# DATA FOR THE TASK
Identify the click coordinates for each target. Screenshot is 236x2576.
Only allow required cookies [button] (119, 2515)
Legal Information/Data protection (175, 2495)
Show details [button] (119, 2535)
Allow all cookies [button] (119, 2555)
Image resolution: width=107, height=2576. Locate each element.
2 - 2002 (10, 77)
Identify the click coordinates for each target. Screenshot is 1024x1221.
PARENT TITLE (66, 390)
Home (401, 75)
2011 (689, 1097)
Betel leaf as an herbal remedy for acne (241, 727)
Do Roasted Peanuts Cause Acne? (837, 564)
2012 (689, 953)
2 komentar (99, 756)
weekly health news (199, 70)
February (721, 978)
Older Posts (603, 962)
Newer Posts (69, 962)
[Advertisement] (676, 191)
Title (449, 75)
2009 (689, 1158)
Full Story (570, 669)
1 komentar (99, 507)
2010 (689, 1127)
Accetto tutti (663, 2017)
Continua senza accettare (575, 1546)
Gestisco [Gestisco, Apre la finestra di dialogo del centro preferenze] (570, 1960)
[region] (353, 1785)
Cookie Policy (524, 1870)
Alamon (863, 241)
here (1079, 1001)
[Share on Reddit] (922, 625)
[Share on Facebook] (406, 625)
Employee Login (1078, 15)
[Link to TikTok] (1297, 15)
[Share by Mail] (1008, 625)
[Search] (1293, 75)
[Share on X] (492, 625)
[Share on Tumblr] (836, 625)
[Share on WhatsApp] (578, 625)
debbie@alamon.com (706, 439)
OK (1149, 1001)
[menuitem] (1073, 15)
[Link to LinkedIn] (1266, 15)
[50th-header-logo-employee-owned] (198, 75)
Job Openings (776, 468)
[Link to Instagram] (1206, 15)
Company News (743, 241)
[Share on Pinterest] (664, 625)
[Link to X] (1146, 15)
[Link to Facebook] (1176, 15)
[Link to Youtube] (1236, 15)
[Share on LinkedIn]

# EXERCISE OBJECTIVE
Set out the data from the line with "[Link to Facebook] (1176, 15)" up to and including the final line as a Markdown table with the columns No. and Entry, numbering each row and omitting blank lines.

# SOLUTION TO THE PROBLEM
| No. | Entry |
|---|---|
| 1 | [Link to Facebook] (1176, 15) |
| 2 | [Link to Youtube] (1236, 15) |
| 3 | [Share on LinkedIn] |